Workers unload a cargo containing Pfizer's antiviral pill in Seoul, South Korea, last week.Credit: Jung Yeon-je /Pool via REUTERS
Omer Carmon
Omer Carmon

Arkia asked the Tel Aviv Labor Court on Monday for an urgent injunction to force its pilots to fly to South Korea in order to fill a government contract to transport rapid antigen tests.

Cargo flights to South Korea scheduled over the next few days will have to be canceled due to pilots’ labor sanctions, the company said.

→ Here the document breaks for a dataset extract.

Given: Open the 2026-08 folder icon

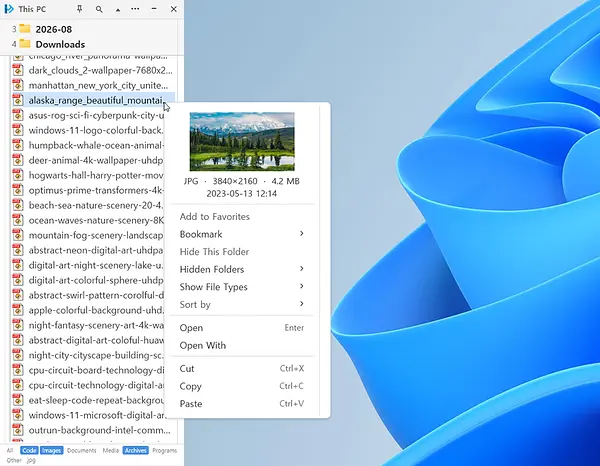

The company has a contract to run six cargo flights to pick up rapid coronavirus tests, an important deal at a time when there are almost no international flights and a lifesaver for the airline, which is in dire financial straits, Arkia told the court. Most of the pilots are sitting idle at home, an airline representative stated at the Monday hearing.

The first two flights were scheduled to take off on Tuesday morning with 12 pilots abroad. Two pilots from each flight were scheduled to disembark in Tashkent, Uzbekistan, and stay at a five-star hotel, while the rest would continue on to Seoul. The pilots staying in Tashkent were supposed to fly the flights back to Israel, while another two pilots were scheduled to disembark there on the return flight and wait for the next round of flights from Israel to Seoul.

Each flight from Israel to Seoul is about 30 hours. They are scheduled to be flown in two legs, with a stopover in Tashkent.

The pilots “said they are afraid of being infected with COVID in Seoul, or that they need to stay home to watch the cat,” said the company.

The union stated in response that the way the 16-hour flight legs were being scheduled would require some of pilots to spend almost a week away from home. The company didn’t even bother to tell the pilots where they would be staying in Seoul, the union said, adding that the company’s management is trying to use the court to force its will on the pilots.

The current labor agreement permits pilots to decline unplanned flights without giving a reason, said the union. Some pilots have children who are sick or in quarantine, among other valid reasons, and they do not have to upend their lives for an unscheduled flight after two years of pandemic, said the union.